A year ago, if you had asked me how best a child could reach its potential, I would have looked through my myopic, public health, physician’s lens, and responded that making sure children (0-5years) are healthy and well-nourished is all it takes.
However, six months into the World Bank’s “Africa Early Years” fellowship and I realize I would have been abysmally wrong.
The 2016 Lancet Series on Early Child Development “From Science to Scale,” states that “the healthy development of a young child is dependent on nurturing care—care which ensures health, nutrition, responsive-care giving, safety and security, and early learning—with no domain being more important than the other”. In essence, these Early Childhood Development domains are interdependent and synergistic in terms of their impact on young children’s development. For example, undernutrition has an impact on children’s physical development and makes them more vulnerable to disease, but it also has an impact on their intellectual and cognitive development, and in turn their educational progress.
There is also good evidence of long-term consequences on psycho-social wellbeing.
I have come to realize that being convinced of the evidence is the easy part of the puzzle. In a country where every sector is struggling to improve its own child development-related indices, the more difficult part of the puzzle is convincing government counterparts across different sectors to run with the vision of improving the outcome of the “whole child”, compared to fragmenting the child across sectors.
Nigeria’s development indices for children in their early years are quite poor. According to research published by the World Bank, the “early years (0-5 years)” are the peak period for brain development, and developmental delays caused by poor nourishment, reduced early stimulation and learning, as well as toxic stress, are difficult to compensate for later in life.
Unfortunately, the status quo indicates that this may well be the case for a significant number of children in Nigeria. Every single day, Nigeria loses about 2,300 under-5 year olds, making it the second largest contributor to deaths under five in the world. Malnutrition is the underlying cause of a significant number of these deaths: 43% of children in Nigeria under five years of age suffer from chronic malnutrition.
Also, only 35.6% of children age 3—5 year-olds are attending an organized early childhood education programs. Given that exposure to these programs gives a head start to the child’s cognitive and non-cognitive development, this is a serious shortcoming. The insurgency in the northeast of the Nigeria (by Boko Haram) and its attendant consequences on children is also a significant factor in child welfare: Currently, 1.4 million IDP children urgently require child protection services in the northeast.

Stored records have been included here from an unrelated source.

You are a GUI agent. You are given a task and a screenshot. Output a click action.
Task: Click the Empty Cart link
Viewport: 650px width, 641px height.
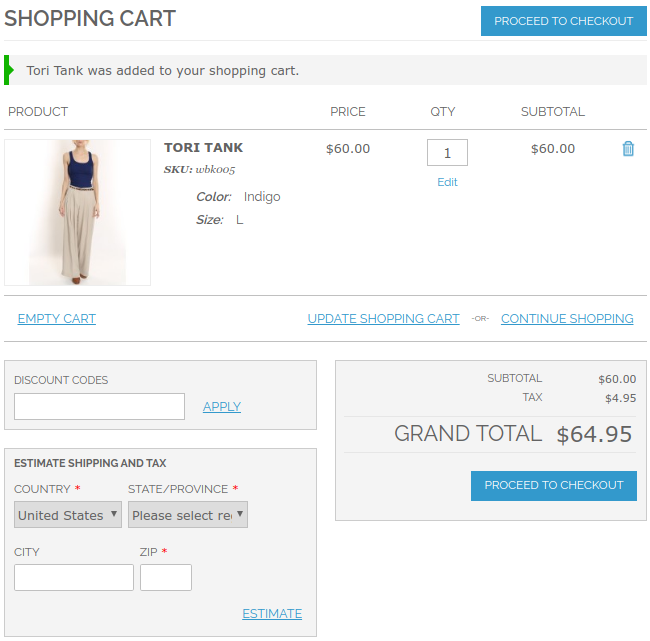pyautogui.click(x=57, y=319)
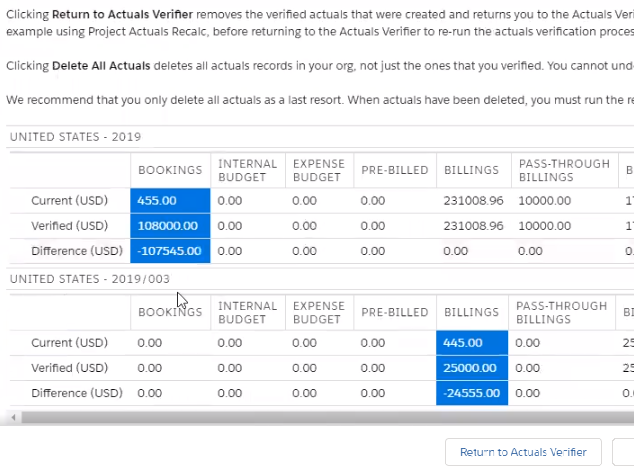Image resolution: width=634 pixels, height=474 pixels.
Task: Click Current row's Pass-Through Billings value 10000.00
Action: click(x=545, y=200)
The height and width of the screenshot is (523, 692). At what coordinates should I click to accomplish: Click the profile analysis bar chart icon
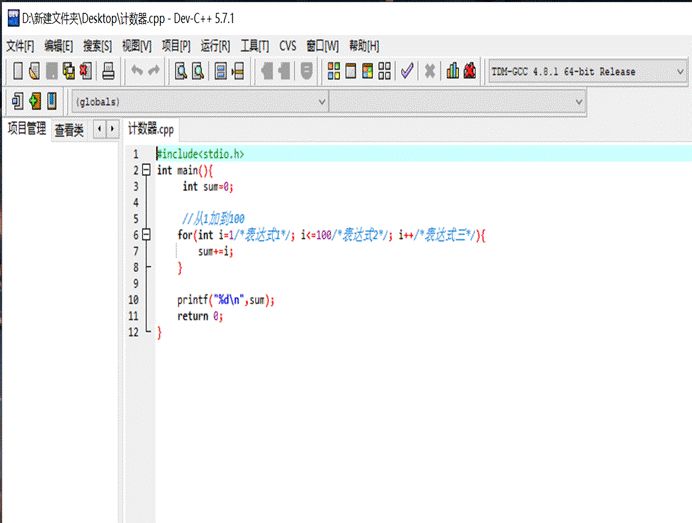(453, 71)
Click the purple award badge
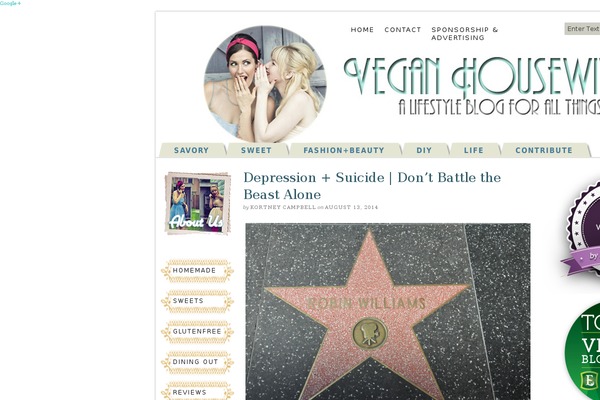 [582, 230]
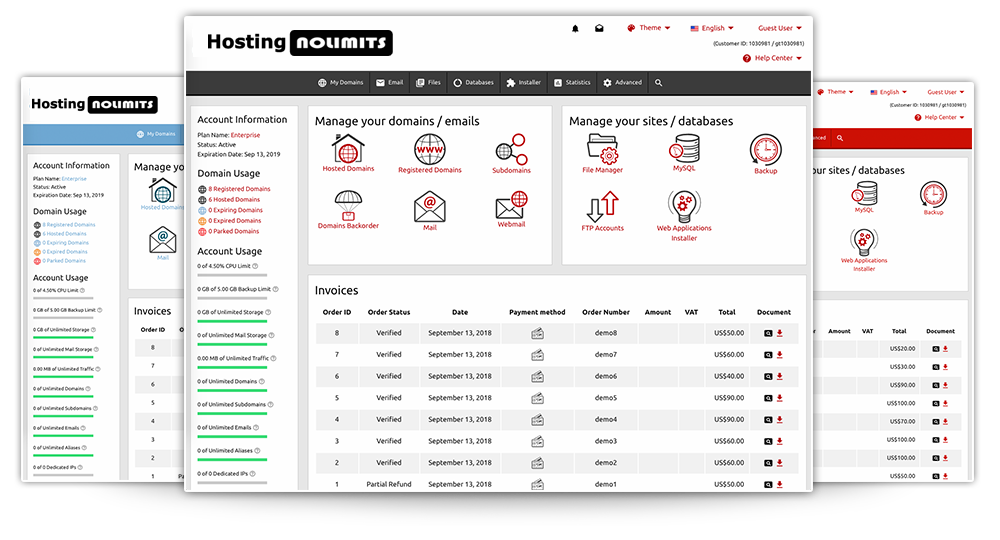Open the Subdomains icon

(511, 149)
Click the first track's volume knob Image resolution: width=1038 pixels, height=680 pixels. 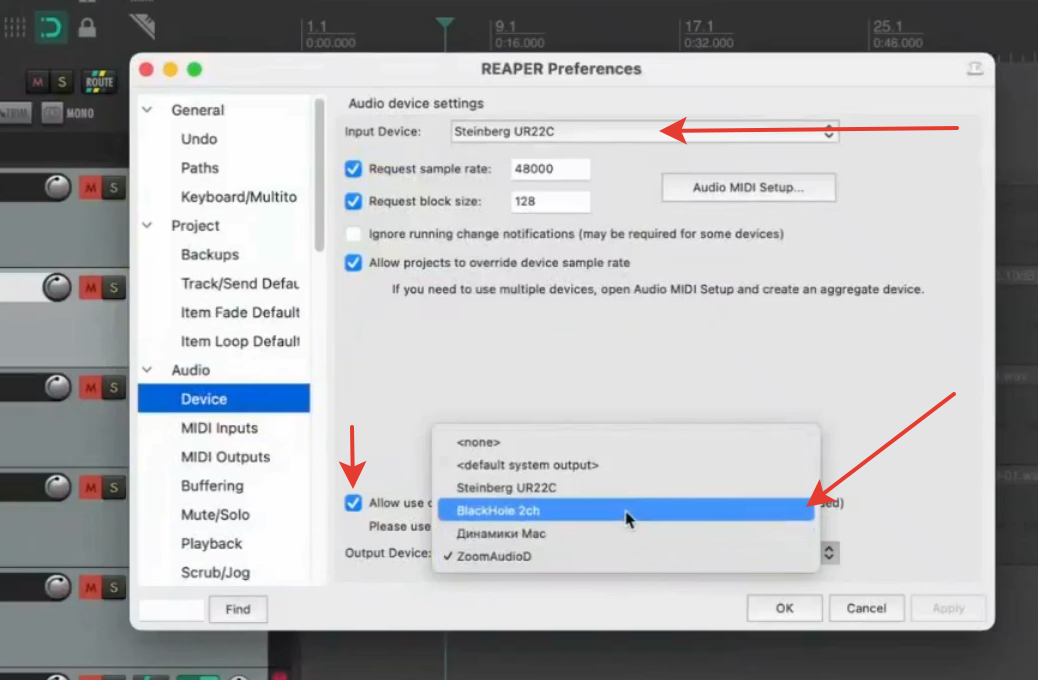58,187
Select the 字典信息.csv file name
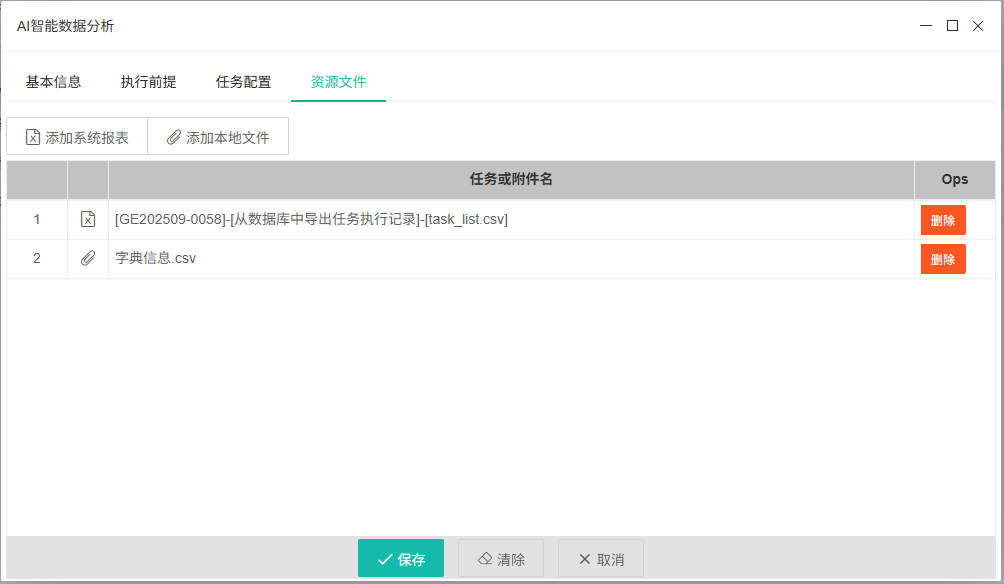This screenshot has width=1004, height=584. click(x=156, y=258)
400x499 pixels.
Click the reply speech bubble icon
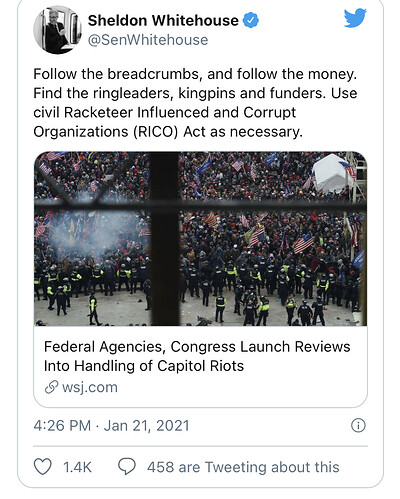click(127, 466)
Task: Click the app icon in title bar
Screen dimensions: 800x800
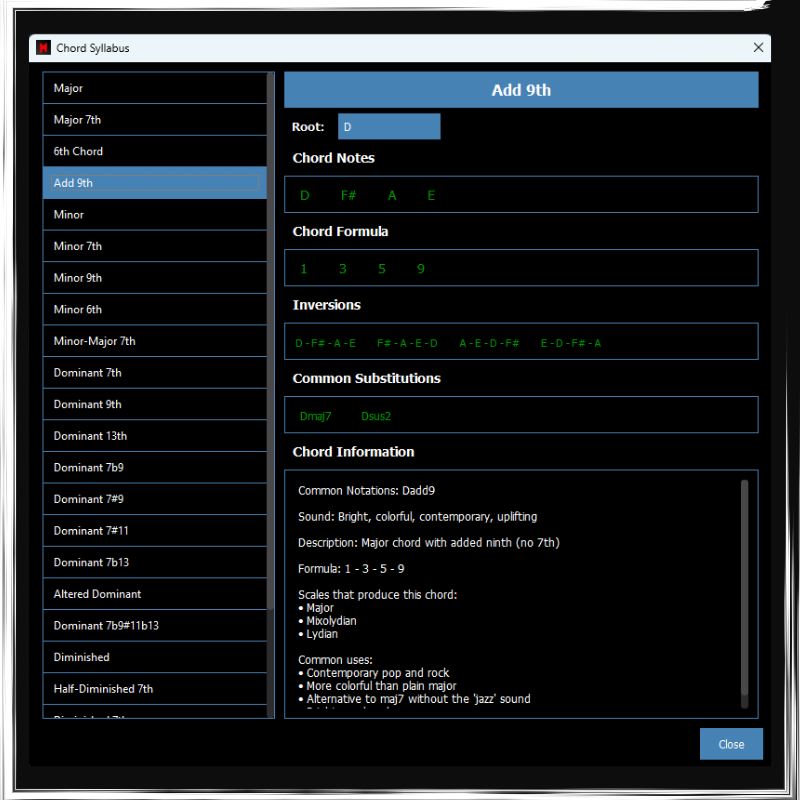Action: (x=43, y=48)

In this regard, the first ever “National Early Childhood Development” Conference was conceived. With support from the World Bank and UNICEF, the Government of Nigeria convened critical stakeholders, providing a venue for stakeholders in child welfare from different ministries to sit beside each other and ask the simple questions that make the difference, such as: “How can I use your structures reach young children that need my services?”
These were the 3 main take ways from the conference:
- Full Scale Integration of ECD services may not be possible in our context: instead we need to identify modest sectoral entry points and effective delivery platforms for integration
- Political leadership should be from the highest level: but Implementation should be bottom-up and community driven
- Funds are an important facilitator of the process: but is not the critical determinant, as countries like Senegal have achieved great success using integrated, low-cost service delivery systems
The conference exposed key stakeholders to global evidence, as well as findings from relatable contexts. For example, the Director of Child Health was overwhelmed by evidence surrounding early stimulation and learning, and began to ruminate on ideas of how they could be incorporated into public Primary Health Care Facilities, while the Director of Universal Basic Education Commission shared ideas about harnessing the 2,000, School-Based Management Committees to give parents information on nutrition, stimulation, and parenting skills.
We are very aware that we have a long way to go but we are very enthusiastic about the possibilities, because in a country of over 180 million people, every bit counts!!
So we are determined to ADOPT, ADAPT and INNOVATE!!!